**What you need to do:**
Write out every record in full, exactly as written, please.

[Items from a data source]
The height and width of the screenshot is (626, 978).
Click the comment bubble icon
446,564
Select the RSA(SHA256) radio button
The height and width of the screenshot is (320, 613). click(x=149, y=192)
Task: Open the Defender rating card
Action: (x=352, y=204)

**Answer space:**
The height and width of the screenshot is (626, 978).
Click the comment bubble icon
446,564
Select the RSA(SHA256) radio button
The height and width of the screenshot is (320, 613). click(x=149, y=192)
Task: Open the Defender rating card
Action: (x=352, y=204)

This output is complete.